Let me play the devil's advocate, though. Couldn't you argue that "growth
hacking" has a lot in common with "agile programming"? Neither is promoting
entirely new methodology - they're just built on existing best practices with
a new image and name.

------
ignostic
Effective marketing often relies on either finding new mediums to reach an
audience or presenting the message in a a new way. Oh, and it's easier to make
marketing more effective when you can measure, test, improve, and iterate.

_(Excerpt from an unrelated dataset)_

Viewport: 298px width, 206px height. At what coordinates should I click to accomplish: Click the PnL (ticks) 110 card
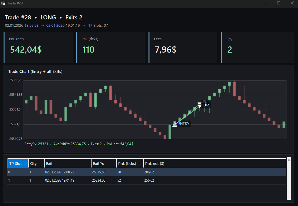[111, 48]
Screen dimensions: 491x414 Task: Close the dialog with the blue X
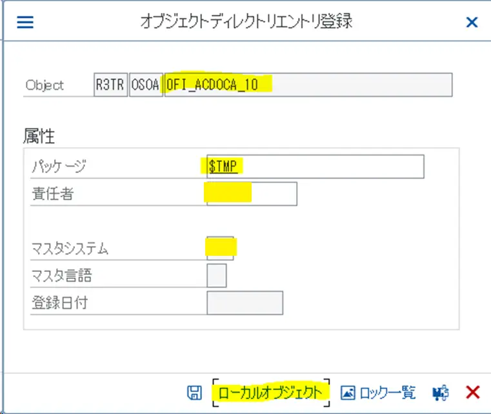click(472, 22)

I don't really care whether growth hacking represents a new discipline or
methodology, but it's easy to claim the superiority of your discipline when
you include two common paths to success as part of the definition. Calling
yourself a "growth hacker" seems a lot like calling yourself a "football
winner" rather than a "football player."

------
lukethomas
What I find sad about this "growth hacking" phenomenon is how the focus is on
a single specific tactic, as if that is the key to all growth-related
problems.

On top of that, growth hacking is used a vehicle for self-promotion, as if one
person is responsible for success. It's honestly a team effort, and to pretend
like it's one person is a shame.

Lastly, isn't "growth" for the sake of growth a vanity metric? Personally, I'd
want someone who knows how to retain users and prevent churn over someone who
spams his way to millions of users. Just my thoughts.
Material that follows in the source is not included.